-- START Given data --

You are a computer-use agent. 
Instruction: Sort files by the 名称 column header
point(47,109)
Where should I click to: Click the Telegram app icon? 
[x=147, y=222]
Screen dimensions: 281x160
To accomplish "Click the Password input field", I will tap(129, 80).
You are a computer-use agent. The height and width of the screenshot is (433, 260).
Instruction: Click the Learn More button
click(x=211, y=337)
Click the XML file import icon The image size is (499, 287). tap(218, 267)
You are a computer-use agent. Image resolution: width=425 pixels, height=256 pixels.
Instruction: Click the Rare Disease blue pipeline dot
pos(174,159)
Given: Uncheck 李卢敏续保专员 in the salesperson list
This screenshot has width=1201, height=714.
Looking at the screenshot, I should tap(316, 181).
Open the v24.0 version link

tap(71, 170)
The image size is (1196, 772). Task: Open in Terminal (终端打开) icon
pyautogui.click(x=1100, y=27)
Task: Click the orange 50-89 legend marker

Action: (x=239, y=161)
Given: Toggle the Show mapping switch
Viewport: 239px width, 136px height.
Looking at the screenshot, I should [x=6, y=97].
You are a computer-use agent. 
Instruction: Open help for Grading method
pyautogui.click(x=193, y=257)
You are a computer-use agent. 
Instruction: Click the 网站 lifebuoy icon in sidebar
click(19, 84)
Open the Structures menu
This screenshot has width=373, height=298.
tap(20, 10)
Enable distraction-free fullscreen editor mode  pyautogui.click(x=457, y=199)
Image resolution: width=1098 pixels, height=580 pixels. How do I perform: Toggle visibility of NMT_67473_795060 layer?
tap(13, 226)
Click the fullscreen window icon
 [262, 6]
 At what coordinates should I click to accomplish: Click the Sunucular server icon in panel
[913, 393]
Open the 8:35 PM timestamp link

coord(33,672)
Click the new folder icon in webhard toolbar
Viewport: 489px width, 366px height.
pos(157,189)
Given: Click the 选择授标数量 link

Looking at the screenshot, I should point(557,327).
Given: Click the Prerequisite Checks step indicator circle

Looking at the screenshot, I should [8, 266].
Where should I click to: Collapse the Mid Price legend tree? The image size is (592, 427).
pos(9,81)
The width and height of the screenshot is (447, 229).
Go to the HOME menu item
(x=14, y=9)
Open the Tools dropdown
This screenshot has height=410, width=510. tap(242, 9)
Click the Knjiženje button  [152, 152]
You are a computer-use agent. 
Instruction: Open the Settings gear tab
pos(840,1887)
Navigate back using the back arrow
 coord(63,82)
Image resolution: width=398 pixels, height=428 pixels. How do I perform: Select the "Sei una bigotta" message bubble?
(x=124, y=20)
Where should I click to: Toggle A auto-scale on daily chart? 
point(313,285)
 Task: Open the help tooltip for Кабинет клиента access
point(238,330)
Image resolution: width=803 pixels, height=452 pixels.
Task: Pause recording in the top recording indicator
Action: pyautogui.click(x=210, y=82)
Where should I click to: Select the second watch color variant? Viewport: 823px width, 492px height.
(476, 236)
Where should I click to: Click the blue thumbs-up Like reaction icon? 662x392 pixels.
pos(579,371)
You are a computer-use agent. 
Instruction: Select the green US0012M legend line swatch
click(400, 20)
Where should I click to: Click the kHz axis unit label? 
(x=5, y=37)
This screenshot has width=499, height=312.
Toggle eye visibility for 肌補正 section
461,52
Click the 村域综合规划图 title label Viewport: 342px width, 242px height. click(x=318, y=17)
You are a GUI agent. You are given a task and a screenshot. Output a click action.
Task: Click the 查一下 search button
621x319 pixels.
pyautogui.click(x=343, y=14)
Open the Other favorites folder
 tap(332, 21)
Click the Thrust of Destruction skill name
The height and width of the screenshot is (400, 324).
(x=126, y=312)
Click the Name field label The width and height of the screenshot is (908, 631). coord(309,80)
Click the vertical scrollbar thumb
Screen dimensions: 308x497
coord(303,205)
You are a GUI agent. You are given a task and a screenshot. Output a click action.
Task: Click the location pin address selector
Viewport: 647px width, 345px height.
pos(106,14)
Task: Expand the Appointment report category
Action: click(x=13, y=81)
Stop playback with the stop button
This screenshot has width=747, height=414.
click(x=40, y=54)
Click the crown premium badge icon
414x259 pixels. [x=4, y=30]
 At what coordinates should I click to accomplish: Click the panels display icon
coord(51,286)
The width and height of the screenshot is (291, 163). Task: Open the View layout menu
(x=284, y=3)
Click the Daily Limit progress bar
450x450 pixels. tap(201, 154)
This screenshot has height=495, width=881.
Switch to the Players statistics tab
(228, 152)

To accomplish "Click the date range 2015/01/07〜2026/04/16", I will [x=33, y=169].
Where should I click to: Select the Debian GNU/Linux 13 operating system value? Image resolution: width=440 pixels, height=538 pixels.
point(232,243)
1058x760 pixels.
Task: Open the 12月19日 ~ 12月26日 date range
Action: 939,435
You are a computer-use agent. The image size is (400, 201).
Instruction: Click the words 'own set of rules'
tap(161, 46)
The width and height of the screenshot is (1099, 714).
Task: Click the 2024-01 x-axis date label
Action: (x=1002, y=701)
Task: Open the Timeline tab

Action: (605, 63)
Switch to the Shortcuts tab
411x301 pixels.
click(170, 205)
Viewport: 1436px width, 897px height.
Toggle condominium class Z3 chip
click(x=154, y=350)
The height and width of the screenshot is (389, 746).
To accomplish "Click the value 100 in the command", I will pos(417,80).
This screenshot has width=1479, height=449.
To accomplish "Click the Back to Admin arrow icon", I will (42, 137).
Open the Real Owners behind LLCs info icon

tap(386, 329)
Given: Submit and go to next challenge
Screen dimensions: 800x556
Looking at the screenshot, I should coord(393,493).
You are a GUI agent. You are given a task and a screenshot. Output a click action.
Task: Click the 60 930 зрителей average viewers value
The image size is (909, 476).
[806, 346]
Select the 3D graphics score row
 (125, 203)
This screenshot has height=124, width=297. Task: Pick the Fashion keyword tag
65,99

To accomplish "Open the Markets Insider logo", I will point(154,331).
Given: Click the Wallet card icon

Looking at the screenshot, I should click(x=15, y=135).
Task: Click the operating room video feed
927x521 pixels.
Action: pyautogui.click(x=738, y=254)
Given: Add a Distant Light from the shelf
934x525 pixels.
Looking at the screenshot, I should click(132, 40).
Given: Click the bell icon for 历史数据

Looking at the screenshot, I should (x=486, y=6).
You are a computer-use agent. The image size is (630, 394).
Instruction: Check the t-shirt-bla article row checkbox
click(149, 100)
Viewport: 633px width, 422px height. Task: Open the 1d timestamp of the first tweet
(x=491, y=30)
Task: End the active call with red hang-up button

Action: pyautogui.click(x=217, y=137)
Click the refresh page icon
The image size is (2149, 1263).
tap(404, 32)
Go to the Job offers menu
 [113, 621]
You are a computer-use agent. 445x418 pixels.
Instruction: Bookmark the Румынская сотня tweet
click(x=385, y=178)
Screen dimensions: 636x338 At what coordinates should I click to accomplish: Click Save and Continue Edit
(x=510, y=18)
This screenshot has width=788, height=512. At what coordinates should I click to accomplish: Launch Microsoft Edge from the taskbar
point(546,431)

-- END Given data --

- **Exercise prompt**: Please quote every line of the listing above verbatim.

- **Task result**:
You are a computer-use agent. 
Instruction: Sort files by the 名称 column header
point(47,109)
Where should I click to: Click the Telegram app icon? 
[x=147, y=222]
Screen dimensions: 281x160
To accomplish "Click the Password input field", I will tap(129, 80).
You are a computer-use agent. The height and width of the screenshot is (433, 260).
Instruction: Click the Learn More button
click(x=211, y=337)
Click the XML file import icon The image size is (499, 287). tap(218, 267)
You are a computer-use agent. Image resolution: width=425 pixels, height=256 pixels.
Instruction: Click the Rare Disease blue pipeline dot
pos(174,159)
Given: Uncheck 李卢敏续保专员 in the salesperson list
This screenshot has width=1201, height=714.
Looking at the screenshot, I should tap(316, 181).
Open the v24.0 version link

tap(71, 170)
The image size is (1196, 772). Task: Open in Terminal (终端打开) icon
pyautogui.click(x=1100, y=27)
Task: Click the orange 50-89 legend marker

Action: (x=239, y=161)
Given: Toggle the Show mapping switch
Viewport: 239px width, 136px height.
Looking at the screenshot, I should [x=6, y=97].
You are a computer-use agent. 
Instruction: Open help for Grading method
pyautogui.click(x=193, y=257)
You are a computer-use agent. 
Instruction: Click the 网站 lifebuoy icon in sidebar
click(19, 84)
Open the Structures menu
This screenshot has width=373, height=298.
tap(20, 10)
Enable distraction-free fullscreen editor mode  pyautogui.click(x=457, y=199)
Image resolution: width=1098 pixels, height=580 pixels. How do I perform: Toggle visibility of NMT_67473_795060 layer?
tap(13, 226)
Click the fullscreen window icon
 [262, 6]
 At what coordinates should I click to accomplish: Click the Sunucular server icon in panel
[913, 393]
Open the 8:35 PM timestamp link

coord(33,672)
Click the new folder icon in webhard toolbar
Viewport: 489px width, 366px height.
pos(157,189)
Given: Click the 选择授标数量 link

Looking at the screenshot, I should point(557,327).
Given: Click the Prerequisite Checks step indicator circle

Looking at the screenshot, I should [8, 266].
Where should I click to: Collapse the Mid Price legend tree? The image size is (592, 427).
pos(9,81)
The width and height of the screenshot is (447, 229).
Go to the HOME menu item
(x=14, y=9)
Open the Tools dropdown
This screenshot has height=410, width=510. tap(242, 9)
Click the Knjiženje button  [152, 152]
You are a computer-use agent. 
Instruction: Open the Settings gear tab
pos(840,1887)
Navigate back using the back arrow
 coord(63,82)
Image resolution: width=398 pixels, height=428 pixels. How do I perform: Select the "Sei una bigotta" message bubble?
(x=124, y=20)
Where should I click to: Toggle A auto-scale on daily chart? 
point(313,285)
 Task: Open the help tooltip for Кабинет клиента access
point(238,330)
Image resolution: width=803 pixels, height=452 pixels.
Task: Pause recording in the top recording indicator
Action: pyautogui.click(x=210, y=82)
Where should I click to: Select the second watch color variant? Viewport: 823px width, 492px height.
(476, 236)
Where should I click to: Click the blue thumbs-up Like reaction icon? 662x392 pixels.
pos(579,371)
You are a computer-use agent. 
Instruction: Select the green US0012M legend line swatch
click(400, 20)
Where should I click to: Click the kHz axis unit label? 
(x=5, y=37)
This screenshot has width=499, height=312.
Toggle eye visibility for 肌補正 section
461,52
Click the 村域综合规划图 title label Viewport: 342px width, 242px height. click(x=318, y=17)
You are a GUI agent. You are given a task and a screenshot. Output a click action.
Task: Click the 查一下 search button
621x319 pixels.
pyautogui.click(x=343, y=14)
Open the Other favorites folder
 tap(332, 21)
Click the Thrust of Destruction skill name
The height and width of the screenshot is (400, 324).
(x=126, y=312)
Click the Name field label The width and height of the screenshot is (908, 631). coord(309,80)
Click the vertical scrollbar thumb
Screen dimensions: 308x497
coord(303,205)
You are a GUI agent. You are given a task and a screenshot. Output a click action.
Task: Click the location pin address selector
Viewport: 647px width, 345px height.
pos(106,14)
Task: Expand the Appointment report category
Action: click(x=13, y=81)
Stop playback with the stop button
This screenshot has width=747, height=414.
click(x=40, y=54)
Click the crown premium badge icon
414x259 pixels. [x=4, y=30]
 At what coordinates should I click to accomplish: Click the panels display icon
coord(51,286)
The width and height of the screenshot is (291, 163). Task: Open the View layout menu
(x=284, y=3)
Click the Daily Limit progress bar
450x450 pixels. tap(201, 154)
This screenshot has height=495, width=881.
Switch to the Players statistics tab
(228, 152)

To accomplish "Click the date range 2015/01/07〜2026/04/16", I will [x=33, y=169].
Where should I click to: Select the Debian GNU/Linux 13 operating system value? Image resolution: width=440 pixels, height=538 pixels.
point(232,243)
1058x760 pixels.
Task: Open the 12月19日 ~ 12月26日 date range
Action: 939,435
You are a computer-use agent. The image size is (400, 201).
Instruction: Click the words 'own set of rules'
tap(161, 46)
The width and height of the screenshot is (1099, 714).
Task: Click the 2024-01 x-axis date label
Action: (x=1002, y=701)
Task: Open the Timeline tab

Action: (605, 63)
Switch to the Shortcuts tab
411x301 pixels.
click(170, 205)
Viewport: 1436px width, 897px height.
Toggle condominium class Z3 chip
click(x=154, y=350)
The height and width of the screenshot is (389, 746).
To accomplish "Click the value 100 in the command", I will pos(417,80).
This screenshot has width=1479, height=449.
To accomplish "Click the Back to Admin arrow icon", I will (42, 137).
Open the Real Owners behind LLCs info icon

tap(386, 329)
Given: Submit and go to next challenge
Screen dimensions: 800x556
Looking at the screenshot, I should coord(393,493).
You are a GUI agent. You are given a task and a screenshot. Output a click action.
Task: Click the 60 930 зрителей average viewers value
The image size is (909, 476).
[806, 346]
Select the 3D graphics score row
 (125, 203)
This screenshot has height=124, width=297. Task: Pick the Fashion keyword tag
65,99

To accomplish "Open the Markets Insider logo", I will point(154,331).
Given: Click the Wallet card icon

Looking at the screenshot, I should click(x=15, y=135).
Task: Click the operating room video feed
927x521 pixels.
Action: pyautogui.click(x=738, y=254)
Given: Add a Distant Light from the shelf
934x525 pixels.
Looking at the screenshot, I should click(132, 40).
Given: Click the bell icon for 历史数据

Looking at the screenshot, I should (x=486, y=6).
You are a computer-use agent. The image size is (630, 394).
Instruction: Check the t-shirt-bla article row checkbox
click(149, 100)
Viewport: 633px width, 422px height. Task: Open the 1d timestamp of the first tweet
(x=491, y=30)
Task: End the active call with red hang-up button

Action: pyautogui.click(x=217, y=137)
Click the refresh page icon
The image size is (2149, 1263).
tap(404, 32)
Go to the Job offers menu
 [113, 621]
You are a computer-use agent. 445x418 pixels.
Instruction: Bookmark the Румынская сотня tweet
click(x=385, y=178)
Screen dimensions: 636x338 At what coordinates should I click to accomplish: Click Save and Continue Edit
(x=510, y=18)
This screenshot has width=788, height=512. At what coordinates should I click to accomplish: Launch Microsoft Edge from the taskbar
point(546,431)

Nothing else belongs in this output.